Men trying to hold on to their hair often turn to Propecia to help them fight male pattern balding. The brand-name drug’s active ingredient is finasteride, which is also available as a generic alternative to Propecia.
The drug works by inhibiting a substance called 5-alpha reductase, which is an enzyme that changes testosterone into dihydrotestosterone (DHT). By reducing the amount of testosterone converted into DHT, the drug can slow, stop, or even reverse hair loss.
How Propecia and Finasteride Are Alike
Finasteride may be formulated with different inactive ingredients and sold as a generic, whereas Propecia is Merck’s specific formulation of finasteride with its own binding and inactive ingredients.
Propecia contains 1 mg of finasteride. Theoretically, a person can switch from taking 1-mg Propecia to 1-mg generic finasteride and get the same results. However, a small number of patients notice a difference in their symptoms when they switch from a name brand drug to a generic or when they switch from one generic finasteride drug to another.
How Propecia and Finasteride Differ
A generic tablet with 1 mg of finasteride differs from brand name Propecia by the use of different inactive or binding ingredients that are used to form each tablet. While these differences are usually negligible to the patient, there are some cases where a patient will break down the inactive ingredients in a generic differently than the inactive ingredients in a name brand drug, and this could affect how well it works.
Generic Drugs and Bioequivalence
The FDA sets stringent standards for generic drug manufacturers that want to offer alternatives to name brand drugs.

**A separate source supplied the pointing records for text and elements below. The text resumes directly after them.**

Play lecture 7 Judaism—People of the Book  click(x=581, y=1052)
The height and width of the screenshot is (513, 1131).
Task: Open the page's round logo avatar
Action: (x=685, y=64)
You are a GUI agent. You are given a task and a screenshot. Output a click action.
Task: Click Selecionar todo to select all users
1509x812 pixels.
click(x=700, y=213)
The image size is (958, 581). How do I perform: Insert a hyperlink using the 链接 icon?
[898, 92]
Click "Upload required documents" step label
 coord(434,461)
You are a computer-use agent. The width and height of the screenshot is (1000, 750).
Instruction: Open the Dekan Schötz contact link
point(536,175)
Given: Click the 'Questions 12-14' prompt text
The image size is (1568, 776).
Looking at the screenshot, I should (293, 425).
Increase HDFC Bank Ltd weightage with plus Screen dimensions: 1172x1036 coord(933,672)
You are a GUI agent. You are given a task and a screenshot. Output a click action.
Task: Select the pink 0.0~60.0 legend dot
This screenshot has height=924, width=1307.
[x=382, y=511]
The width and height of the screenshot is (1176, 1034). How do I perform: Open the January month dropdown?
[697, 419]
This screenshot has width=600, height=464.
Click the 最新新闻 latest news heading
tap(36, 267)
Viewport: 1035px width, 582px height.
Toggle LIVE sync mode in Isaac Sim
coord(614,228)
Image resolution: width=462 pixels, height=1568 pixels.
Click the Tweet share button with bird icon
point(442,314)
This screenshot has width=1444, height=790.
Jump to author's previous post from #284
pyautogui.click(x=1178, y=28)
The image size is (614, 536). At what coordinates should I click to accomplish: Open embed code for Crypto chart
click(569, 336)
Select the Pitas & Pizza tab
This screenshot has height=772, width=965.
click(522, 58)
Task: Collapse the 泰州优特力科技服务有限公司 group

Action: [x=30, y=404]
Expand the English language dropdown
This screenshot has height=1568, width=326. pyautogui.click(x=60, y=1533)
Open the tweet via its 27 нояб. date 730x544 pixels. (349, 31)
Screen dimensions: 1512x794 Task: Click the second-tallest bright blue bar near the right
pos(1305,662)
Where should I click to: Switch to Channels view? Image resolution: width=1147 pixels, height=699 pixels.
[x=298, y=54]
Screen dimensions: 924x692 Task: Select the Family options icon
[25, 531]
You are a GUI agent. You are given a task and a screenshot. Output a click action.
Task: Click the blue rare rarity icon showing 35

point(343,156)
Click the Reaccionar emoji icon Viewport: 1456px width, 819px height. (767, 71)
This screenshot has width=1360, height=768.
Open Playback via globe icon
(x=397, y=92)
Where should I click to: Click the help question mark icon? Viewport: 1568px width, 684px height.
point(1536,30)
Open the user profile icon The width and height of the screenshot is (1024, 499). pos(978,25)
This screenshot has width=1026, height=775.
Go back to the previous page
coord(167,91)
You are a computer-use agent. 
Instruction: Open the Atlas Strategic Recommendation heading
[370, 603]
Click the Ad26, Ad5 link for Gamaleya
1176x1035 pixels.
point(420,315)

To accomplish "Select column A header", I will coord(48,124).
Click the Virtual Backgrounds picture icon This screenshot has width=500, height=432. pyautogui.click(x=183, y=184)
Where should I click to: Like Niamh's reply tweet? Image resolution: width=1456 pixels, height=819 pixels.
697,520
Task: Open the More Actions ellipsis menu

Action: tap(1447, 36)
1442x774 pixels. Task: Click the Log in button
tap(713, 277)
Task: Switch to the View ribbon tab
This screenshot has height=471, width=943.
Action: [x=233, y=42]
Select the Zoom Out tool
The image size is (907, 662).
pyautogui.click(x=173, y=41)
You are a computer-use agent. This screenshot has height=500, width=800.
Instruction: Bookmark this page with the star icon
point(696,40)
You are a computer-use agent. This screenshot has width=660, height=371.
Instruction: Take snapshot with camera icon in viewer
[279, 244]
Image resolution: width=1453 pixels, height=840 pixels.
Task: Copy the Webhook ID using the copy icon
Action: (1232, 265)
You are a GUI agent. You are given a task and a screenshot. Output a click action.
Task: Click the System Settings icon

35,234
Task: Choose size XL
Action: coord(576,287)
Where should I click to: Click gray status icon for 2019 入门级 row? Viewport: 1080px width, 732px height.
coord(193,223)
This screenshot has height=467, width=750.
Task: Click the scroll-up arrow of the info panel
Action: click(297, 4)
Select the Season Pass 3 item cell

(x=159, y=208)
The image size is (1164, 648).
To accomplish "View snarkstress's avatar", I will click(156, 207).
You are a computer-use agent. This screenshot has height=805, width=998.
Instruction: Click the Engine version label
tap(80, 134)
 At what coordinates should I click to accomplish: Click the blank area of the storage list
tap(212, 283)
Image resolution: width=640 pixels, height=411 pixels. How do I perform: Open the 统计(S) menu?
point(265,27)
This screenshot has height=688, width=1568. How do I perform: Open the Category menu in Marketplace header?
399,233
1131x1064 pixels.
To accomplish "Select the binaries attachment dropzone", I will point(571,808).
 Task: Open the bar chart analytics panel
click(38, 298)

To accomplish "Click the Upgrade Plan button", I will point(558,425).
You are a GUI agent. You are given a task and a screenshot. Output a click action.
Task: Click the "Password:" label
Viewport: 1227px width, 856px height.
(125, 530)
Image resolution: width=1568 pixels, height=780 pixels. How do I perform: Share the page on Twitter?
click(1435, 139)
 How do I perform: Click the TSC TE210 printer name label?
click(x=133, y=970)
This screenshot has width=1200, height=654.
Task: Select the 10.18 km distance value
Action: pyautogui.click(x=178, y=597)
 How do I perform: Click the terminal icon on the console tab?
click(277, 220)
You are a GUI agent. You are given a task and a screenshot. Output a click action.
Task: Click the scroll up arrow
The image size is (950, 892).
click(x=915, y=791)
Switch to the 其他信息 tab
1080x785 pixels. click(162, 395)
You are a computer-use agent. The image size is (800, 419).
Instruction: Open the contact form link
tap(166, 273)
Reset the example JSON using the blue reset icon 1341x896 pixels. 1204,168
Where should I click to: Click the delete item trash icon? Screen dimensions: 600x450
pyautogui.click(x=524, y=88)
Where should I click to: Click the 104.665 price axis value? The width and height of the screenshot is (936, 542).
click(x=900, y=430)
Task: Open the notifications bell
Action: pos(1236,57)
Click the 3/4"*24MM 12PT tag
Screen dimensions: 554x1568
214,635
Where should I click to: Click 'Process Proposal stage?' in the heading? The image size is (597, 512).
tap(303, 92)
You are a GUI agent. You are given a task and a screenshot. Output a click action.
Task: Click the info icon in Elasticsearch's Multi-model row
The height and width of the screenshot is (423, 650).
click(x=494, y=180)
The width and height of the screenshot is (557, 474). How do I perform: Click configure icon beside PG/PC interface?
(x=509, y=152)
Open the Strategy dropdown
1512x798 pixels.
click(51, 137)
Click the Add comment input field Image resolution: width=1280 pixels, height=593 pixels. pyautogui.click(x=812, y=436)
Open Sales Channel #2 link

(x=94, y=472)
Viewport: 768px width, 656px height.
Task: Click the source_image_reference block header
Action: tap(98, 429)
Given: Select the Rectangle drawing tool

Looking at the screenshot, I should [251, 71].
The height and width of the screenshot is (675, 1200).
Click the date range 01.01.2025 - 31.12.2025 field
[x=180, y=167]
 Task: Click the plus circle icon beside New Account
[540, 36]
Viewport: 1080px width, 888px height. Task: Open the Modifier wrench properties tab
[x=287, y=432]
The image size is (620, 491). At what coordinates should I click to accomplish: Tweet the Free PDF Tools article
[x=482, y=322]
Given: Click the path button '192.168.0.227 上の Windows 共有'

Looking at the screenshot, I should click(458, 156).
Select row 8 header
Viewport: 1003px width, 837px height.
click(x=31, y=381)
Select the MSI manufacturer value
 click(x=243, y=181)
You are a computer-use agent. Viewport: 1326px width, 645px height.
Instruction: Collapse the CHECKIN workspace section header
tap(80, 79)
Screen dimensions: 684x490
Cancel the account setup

When approving generic drugs, the FDA demands adherence to several criteria:
- The active ingredient must be approved as safe and effective
- The generic must contain identical amounts of the same active ingredient in the same dosage form and method of administration
- The generic must meet standards for strength, quality, purity, and identity
- The generic must be bioequivalent to the name brand
To test for bioequivalence, generic manufacturers test the drugs on healthy volunteers and compare blood levels of the drug over time to blood levels of the name brand drug over the same period of time. To be considered bioequivalent, the generic must reach a blood serum level of 80% to 125% of what the name brand product achieves. In reality, the blood serum levels of generics are usually much closer than this, within about 3.5% of the blood serum levels of the name brand.